The fuzzy feeling
I had an idea that I wanted to share with you. I have a fuzzy feeling that you’ll like it…
But let’s stop and analyze for a brief moment these two words. Fuzzy, feeling. But why even separate the two? Are there feelings that are not fuzzy? Do you also have… precise feelings? Crystal-clear, well-defined?
Well, I would dare say that every feeling is more or less fuzzy! Feelings are forged by the amalgamation of the sensations we experienced in the past. Different stimuli, different senses are combined into one whole experience that we identify as a feeling. But that is one occasion; and in life you will have the opportunity to experience a particular feeling in many, many different occassion. Similar, but different in the details. Same feeling, (slightly or vastly) different setting.
So in your teens you were probably rejected by persons of the other gender more than one times, right? It might even be happening to you nowadays, every now and then, right? How does it feel? You have lived through it many times, surely you can describe it. The truth is that every one of those experiences was a bit different; different setting, different person, different conversation, varied emotional charge… So when I ask you to make the feeling precise, by accurately describing it in words, the only thing you can do is try to recall one or more of those occassions and relive it. Probably they are a bit fuzzy in your brain. Probably they are a bit tangled, interwoven between them. Time has set its toll on your memory and the only thing you have (without seriously thinking it through) is a fuzzy memory of this feeling.
This is not necessarily a bad thing. On the contrary, it’s the only way! You don’t really need to make the feeling precise. Fuzzy is good enough, actually it’s perfect. Because the next time you attempt to ask a girl/boy out, if they even try to start pulling some excuse towards you, you’ll immediately get this fuzzy feeling reactivated, and you’ll be sure that you know where it’s going. You see, just because it’s fuzzy, it can pattern-match with whatever is relevant in the future and immediately bring you to familiar territory. Then, you can use this forewarning to your benefit and act to save face.
Going forward with the argument, we move on to another thing that is fuzzy by defintion. And that’s the concept of, well actually… the concept itself 🙂
Humans are evangelized to be special because we are able to do abstract thoughts. We fiddle with concepts in our mind. But what are concepts? Aren’t they also the amalgamation of experiences, of stimuli, of memories? When I ask you to define for me the concept of freedom, you start by drilling in to this fuzzy area of your brain where all the experiences related to freedom are interwoven, and then start picking out various relevant memories. The statue of liberty, the sound of your national anthem, an image with a pigeon and an olive branch, George Michael’s Freedom ’90 song, the first night your parents allowed you to come back home after midnight, etc.
Both feelings and concepts are quite objective, because the feeling of letdown and the concept of freedom are experienced & known universally by all mankind. At the same time, they are highly subjective, because they are experienced and stored into memory according to the particularities of each individual and thus different from one another. And above all they are both fuzzy in the way they are stored & recalled.

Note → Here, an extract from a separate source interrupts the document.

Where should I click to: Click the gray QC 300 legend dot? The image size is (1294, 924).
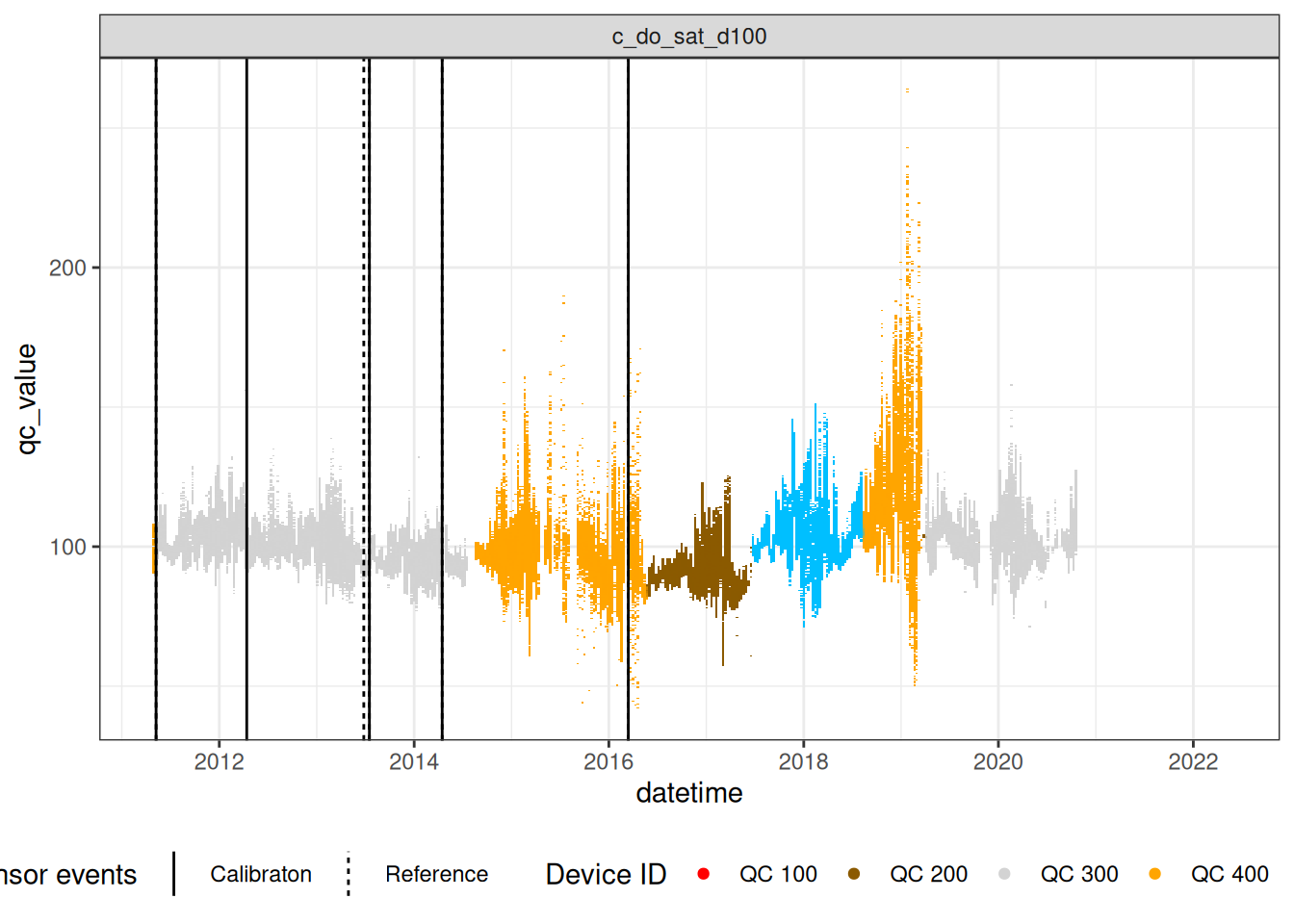pos(1004,874)

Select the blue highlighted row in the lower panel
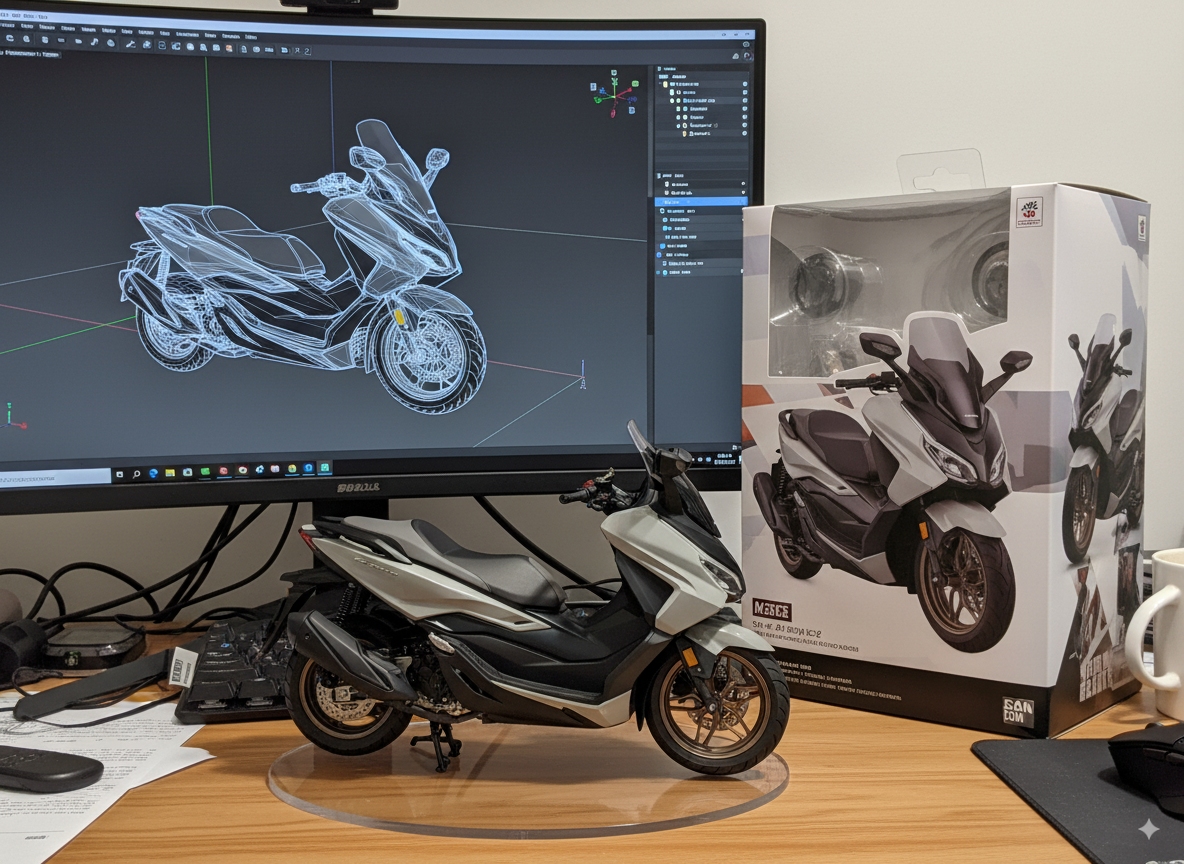[700, 201]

Finally, to connect this with Noesis Theory, we will focus our attention on "fuzzy routing". In case you don’t remember by heart, fuzzy routing is about starting an action when you are confident enough (but not certain) that it will bring the desired result, and if needed you’ll do adjustments afterwards. Using now the two tools we built above, we are able to explain it even better.
When we experience something from our external environment, our pattern matching mechanism first does a fuzzy recognition of a concept. You can think of it as a node inside our brain that is relevant to the highlights of our here & now. It’s fuzzy, but it’s also fast. So when it’s dark in the alley and we hear strange noises, we immediately recall the concept/idea of getting mugged. Of course it’s fuzzy, we don’t have an image of our would-be attacker, we don’t know the weapon he would use or what he would want from us. It’s fuzzy, but it’s good enough. At the same time we experience another fuzzy thing in our stomach, the feeling of fear.
Do you see it now? Concepts are "loaded" with emotional content, with feelings, and allow us to act fast and do fuzzy routing, i.e. route our attention towards acting in the best possible way to negate a danger before it materializes or reap a potential benefit before it expires.
Put in different words: sensual stimuli arrive to our brain, we recognize first a fuzzy concept to get a first understanding of what it is we are experiencing, this concept usually translates to a feeling, and if this feeling is strong enough, we do not delve into details and immediately proceed to action. This is fuzzy routing.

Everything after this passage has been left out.